Он повертел перед ней кусочком тоста с паштетом. Алекса зажмурилась. Пусть лучше ее пытают, хлещут кнутом, ремнем, бьют палками. Но слюна все-таки заполняла рот, и тут, слава Богу, зазвонил телефон.

– Черт! – Он обернулся, вытащил, к ужасу девушки, из-под сиденья конец длинной тонкой цепочки и защелкнул ее на шее у своей пленницы. Ближе к столу было уже не подобраться, назад, не свалив стула, тоже не сдвинуться.

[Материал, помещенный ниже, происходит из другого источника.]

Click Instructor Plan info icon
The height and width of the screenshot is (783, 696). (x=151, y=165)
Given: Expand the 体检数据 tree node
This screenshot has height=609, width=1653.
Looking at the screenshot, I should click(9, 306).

Его не было минут двадцать. Алекса боялась упасть в обморок, но распиравшая ее ярость не давала потерять сознание. Капельки пота стекали по носу. Волосы застряли в ошейнике.

Вернулся он уже другим – переоделся в спортивный костюм. Он невозмутимо расстегнул цепочку и произнес равнодушно, будто ничего не случилось:

– Возникла одна проблема. Завтра мы не сможем ехать в Мендосино. Мне нужно вернуться в Лос-Анджелес. Жаль оставлять незаконченным одно важное дело – твое воспитание. Звонил Пол Уиттен. Его дочь волнуется, куда ты подевалась. Я сказал, что ты маленькая глупая киноманка и доставляешь окружающим много хлопот. И еще сказал, что возьму тебя на пробы, когда ты выучишься хорошим манерам.

– Да если б ты был последним человеком на этой земле, я не стала бы на тебя работать. Тебя надо держать под замком, псих. Уиттен не поверит тому, что мне придется ему рассказать о его знаменитом друге. У тебя плохо с головой.